WORK TO COMPLETE
Please rewrite every line of the listing with "screenshot" changed to "screen capture" and all other wording kept as it is. Omit the pictures from your answer.

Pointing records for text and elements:
---

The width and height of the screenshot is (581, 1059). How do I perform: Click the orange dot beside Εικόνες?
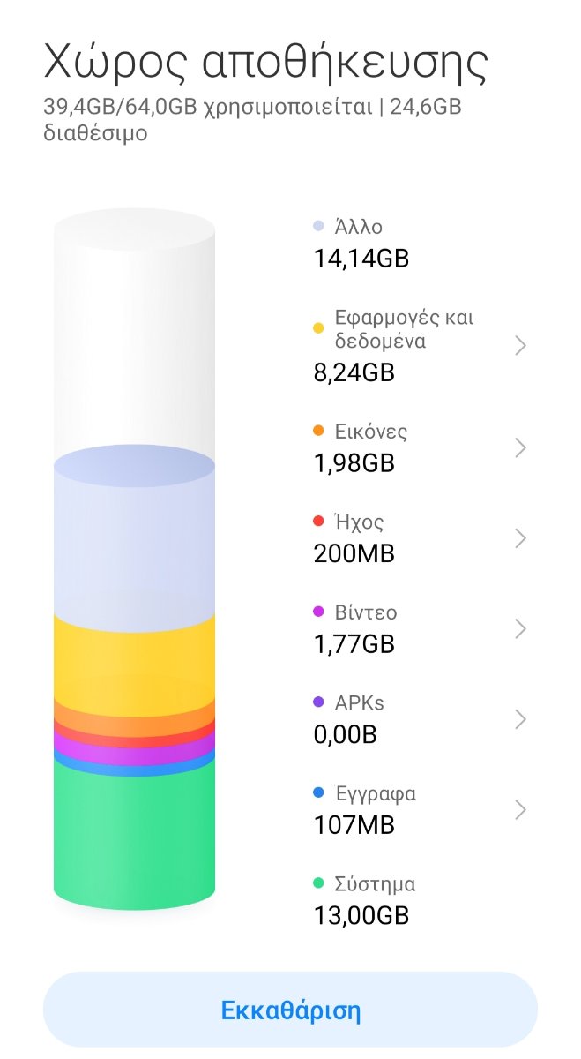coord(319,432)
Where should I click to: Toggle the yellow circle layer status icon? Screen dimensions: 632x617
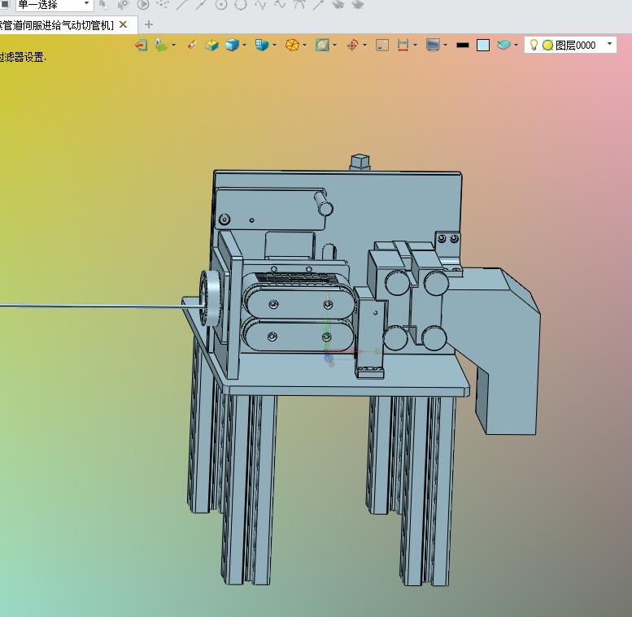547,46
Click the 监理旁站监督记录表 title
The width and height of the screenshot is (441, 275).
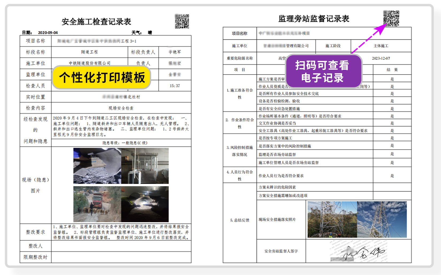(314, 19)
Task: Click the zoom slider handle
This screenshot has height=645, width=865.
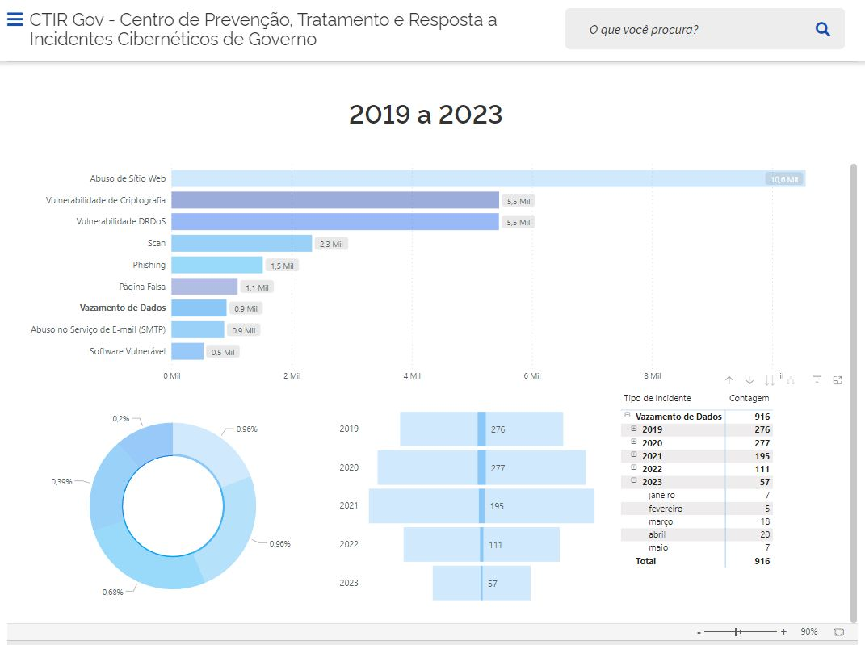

---

WORKED ANSWER
The width and height of the screen capture is (581, 1059). How do I perform: Click the orange dot beside Εικόνες?
coord(319,432)
Where should I click to: Toggle the yellow circle layer status icon? Screen dimensions: 632x617
547,46
Click the 监理旁站监督记录表 title
The width and height of the screen capture is (441, 275).
(314, 19)
Task: Click the zoom slider handle
This screen capture has height=645, width=865.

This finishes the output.